A swimming instructor teaches a child swimming and water-survival skills in Dhaka, Bangladesh Courtesy of the Royal Life Saving Society- Australia
Deaths by drowning, a leading cause of mortality among children between one and four in many low- and middle-income Asian countries, are underestimated, reports show.

According to the World Health Organization (WHO), 388,000 people die every year from drowning. But when nationally represented surveys are incorporated, the number of deaths attributed to drowning climbs to an annual one million.

"Nobody knows what the real number is. We have what can be thought of as a conservative estimate," David Meddings, a scientist with WHO's department of violence and injury prevention and disability, told IRIN from the World Conference on Drowning Prevention 2011.  "But the fact is, even at the lower bound of the estimate range, we are talking about an important cause of mortality."

According to the most recent World Report on Child Injury Prevention, by WHO and the UN Children's Fund (UNICEF), drowning is the leading cause of injury and death among under-fives in both the United States and Asia, but the rate of death by drowning is some 30 times higher in Asia.

Research by the Alliance for Safe Children, a Thailand-based organization that works to reduce the number of preventable child deaths in Asia, shows 95 percent of all childhood drowning deaths occur in Asia, where two-thirds of the world's children live.

"The child drowning epidemic has been invisible," said Michael Linnan, technical director at the Alliance for Safe Children. "It is the biggest killer that no one has heard of."

Prevention strategies

The 400 delegates representing 50 countries at the four-day conference in Da Nang, Vietnam, from 10 May, will be drafting the first global strategy for preventing child drowning in low- and middle-income countries.
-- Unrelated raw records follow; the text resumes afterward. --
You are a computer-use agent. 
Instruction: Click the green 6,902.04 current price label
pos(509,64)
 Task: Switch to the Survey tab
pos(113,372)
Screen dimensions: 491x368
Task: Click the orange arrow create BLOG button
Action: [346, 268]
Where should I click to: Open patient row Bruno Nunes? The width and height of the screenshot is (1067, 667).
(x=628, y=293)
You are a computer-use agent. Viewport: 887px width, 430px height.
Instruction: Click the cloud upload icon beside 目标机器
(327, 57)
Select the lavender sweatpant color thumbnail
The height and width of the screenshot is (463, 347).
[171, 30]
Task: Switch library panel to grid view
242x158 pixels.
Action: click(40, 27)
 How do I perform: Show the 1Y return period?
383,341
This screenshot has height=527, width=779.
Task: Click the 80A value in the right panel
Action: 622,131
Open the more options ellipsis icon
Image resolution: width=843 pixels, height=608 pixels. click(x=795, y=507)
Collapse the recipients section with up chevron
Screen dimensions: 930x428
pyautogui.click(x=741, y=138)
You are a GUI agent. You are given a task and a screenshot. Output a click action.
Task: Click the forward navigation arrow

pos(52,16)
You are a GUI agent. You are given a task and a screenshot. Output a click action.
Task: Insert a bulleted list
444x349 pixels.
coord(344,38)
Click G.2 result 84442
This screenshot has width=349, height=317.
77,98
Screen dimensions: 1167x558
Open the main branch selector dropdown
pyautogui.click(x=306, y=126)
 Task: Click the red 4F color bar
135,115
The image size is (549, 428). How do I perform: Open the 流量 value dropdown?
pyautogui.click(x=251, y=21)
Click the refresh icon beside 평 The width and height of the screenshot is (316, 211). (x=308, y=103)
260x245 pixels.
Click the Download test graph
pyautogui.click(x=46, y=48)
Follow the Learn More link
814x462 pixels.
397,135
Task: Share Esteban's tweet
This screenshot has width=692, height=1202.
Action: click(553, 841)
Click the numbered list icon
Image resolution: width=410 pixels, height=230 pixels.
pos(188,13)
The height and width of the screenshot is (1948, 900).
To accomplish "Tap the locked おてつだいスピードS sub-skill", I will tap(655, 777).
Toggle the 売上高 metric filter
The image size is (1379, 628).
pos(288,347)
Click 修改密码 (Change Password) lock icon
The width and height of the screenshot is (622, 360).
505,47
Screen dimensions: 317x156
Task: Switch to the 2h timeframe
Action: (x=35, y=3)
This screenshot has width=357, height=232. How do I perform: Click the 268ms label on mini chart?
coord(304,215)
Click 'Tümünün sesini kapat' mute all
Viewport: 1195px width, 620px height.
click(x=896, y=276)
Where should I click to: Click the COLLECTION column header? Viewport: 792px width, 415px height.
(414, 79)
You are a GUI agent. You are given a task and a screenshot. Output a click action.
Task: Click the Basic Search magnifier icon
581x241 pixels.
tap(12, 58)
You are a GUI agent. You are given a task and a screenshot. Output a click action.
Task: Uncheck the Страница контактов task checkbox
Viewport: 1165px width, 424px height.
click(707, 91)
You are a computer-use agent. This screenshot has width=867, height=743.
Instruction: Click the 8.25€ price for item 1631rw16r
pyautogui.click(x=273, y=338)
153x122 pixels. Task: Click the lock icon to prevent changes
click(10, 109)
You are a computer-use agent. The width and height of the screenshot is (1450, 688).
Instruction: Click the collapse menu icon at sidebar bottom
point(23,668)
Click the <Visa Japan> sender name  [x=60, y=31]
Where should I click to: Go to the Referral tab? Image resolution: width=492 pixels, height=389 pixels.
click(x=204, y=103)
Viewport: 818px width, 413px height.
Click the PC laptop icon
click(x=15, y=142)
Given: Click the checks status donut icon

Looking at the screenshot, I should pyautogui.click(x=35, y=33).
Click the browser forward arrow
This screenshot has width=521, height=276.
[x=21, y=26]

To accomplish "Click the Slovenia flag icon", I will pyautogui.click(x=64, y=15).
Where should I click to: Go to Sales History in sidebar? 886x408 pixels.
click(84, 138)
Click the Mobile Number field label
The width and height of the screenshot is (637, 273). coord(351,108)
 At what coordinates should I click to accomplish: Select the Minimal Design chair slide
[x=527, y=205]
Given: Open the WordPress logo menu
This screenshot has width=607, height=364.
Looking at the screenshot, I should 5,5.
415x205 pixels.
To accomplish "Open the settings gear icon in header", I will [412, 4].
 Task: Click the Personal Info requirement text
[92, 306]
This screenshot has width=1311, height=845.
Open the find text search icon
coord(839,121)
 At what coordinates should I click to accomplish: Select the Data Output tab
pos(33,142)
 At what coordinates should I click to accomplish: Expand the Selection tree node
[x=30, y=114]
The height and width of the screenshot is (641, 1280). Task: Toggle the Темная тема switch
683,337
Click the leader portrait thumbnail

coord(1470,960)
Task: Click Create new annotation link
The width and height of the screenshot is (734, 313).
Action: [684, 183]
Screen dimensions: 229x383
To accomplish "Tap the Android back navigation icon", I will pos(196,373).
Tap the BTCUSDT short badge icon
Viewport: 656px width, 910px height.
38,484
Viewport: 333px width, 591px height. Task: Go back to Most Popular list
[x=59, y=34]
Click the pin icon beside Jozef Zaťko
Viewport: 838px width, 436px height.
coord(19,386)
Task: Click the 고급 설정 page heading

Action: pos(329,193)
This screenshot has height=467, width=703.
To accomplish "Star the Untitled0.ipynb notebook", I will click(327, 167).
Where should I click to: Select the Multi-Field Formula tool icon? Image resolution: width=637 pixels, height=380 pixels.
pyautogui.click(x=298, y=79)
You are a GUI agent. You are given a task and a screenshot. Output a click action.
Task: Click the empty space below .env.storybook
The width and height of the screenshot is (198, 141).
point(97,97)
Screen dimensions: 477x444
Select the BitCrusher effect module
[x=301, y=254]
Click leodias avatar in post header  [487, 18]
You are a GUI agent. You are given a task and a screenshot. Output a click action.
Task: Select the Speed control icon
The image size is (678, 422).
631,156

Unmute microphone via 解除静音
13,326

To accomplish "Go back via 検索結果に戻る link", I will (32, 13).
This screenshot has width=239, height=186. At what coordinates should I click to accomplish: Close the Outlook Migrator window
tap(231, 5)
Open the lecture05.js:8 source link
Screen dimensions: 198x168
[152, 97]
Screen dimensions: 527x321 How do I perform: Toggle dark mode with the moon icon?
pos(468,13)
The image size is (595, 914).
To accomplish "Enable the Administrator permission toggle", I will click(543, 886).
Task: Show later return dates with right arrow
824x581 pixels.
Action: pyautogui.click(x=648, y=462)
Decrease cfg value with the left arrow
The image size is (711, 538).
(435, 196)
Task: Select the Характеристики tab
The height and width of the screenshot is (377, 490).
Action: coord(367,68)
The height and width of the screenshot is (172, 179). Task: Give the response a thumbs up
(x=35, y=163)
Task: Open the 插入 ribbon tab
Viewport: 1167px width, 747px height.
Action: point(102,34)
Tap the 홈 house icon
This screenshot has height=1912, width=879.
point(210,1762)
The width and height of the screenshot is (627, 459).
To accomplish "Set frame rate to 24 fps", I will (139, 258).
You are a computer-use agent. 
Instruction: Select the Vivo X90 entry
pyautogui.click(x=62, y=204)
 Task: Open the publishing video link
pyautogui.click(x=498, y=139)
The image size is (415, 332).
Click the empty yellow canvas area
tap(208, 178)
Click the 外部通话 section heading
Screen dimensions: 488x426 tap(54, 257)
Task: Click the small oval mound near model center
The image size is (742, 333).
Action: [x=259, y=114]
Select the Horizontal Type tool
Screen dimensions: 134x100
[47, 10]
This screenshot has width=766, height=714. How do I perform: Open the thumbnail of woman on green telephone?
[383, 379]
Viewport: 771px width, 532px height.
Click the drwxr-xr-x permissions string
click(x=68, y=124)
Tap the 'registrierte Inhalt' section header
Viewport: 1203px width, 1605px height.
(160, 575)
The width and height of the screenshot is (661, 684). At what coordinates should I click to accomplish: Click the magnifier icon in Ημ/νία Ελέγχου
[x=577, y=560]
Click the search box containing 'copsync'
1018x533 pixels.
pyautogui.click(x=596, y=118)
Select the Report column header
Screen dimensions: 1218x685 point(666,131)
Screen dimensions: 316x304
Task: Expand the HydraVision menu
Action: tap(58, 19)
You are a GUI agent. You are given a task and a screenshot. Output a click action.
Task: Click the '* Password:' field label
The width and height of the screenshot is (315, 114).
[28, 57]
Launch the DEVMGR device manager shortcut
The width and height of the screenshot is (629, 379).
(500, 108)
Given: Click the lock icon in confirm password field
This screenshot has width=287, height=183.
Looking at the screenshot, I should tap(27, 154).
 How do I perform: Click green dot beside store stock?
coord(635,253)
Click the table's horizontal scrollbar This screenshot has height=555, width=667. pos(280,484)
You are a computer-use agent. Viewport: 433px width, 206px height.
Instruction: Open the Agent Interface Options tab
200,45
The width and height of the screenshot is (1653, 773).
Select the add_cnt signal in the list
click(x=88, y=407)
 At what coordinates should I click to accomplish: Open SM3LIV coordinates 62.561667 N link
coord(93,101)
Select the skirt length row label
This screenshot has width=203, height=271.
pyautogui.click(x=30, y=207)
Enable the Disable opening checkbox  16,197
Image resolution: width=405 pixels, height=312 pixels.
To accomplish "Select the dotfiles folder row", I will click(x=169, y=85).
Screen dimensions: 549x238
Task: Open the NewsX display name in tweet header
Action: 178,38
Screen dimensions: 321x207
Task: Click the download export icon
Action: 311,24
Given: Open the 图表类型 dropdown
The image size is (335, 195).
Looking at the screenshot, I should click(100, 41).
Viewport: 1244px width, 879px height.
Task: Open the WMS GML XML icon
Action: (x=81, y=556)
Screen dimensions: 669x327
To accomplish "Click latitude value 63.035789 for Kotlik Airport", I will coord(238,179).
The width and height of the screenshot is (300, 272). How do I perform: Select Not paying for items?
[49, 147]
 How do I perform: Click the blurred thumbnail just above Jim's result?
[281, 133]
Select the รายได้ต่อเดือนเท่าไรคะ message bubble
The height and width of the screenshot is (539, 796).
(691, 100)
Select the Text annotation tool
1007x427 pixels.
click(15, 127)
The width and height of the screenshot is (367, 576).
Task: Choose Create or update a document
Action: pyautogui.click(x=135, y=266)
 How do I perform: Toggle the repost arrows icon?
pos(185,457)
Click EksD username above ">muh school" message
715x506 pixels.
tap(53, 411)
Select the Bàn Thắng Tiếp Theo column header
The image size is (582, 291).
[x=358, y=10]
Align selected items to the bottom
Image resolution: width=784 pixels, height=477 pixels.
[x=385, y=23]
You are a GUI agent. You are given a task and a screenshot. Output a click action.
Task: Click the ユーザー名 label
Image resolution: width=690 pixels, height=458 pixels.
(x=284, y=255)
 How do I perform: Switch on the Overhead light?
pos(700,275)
The strategy will urge worldwide data collection and the implementation of drowning-prevention programmes, according to a preliminary draft.

Some highly effective prevention strategies from high-income countries, such as bridges, physical barriers to pools of water and supervision, can save lives in these lower-income countries, Meddings said.

A recent study in Bangladesh, where WHO estimates drowning accounts for 20 percent of all childhood deaths, proved preventing drownings through swim-safety and home-based outreach programmes can be not only effective, but affordable, Linnan said.

Research showed the US$12.60 per-child cost of a swim-safety course is on a par with the expense of childhood vaccines.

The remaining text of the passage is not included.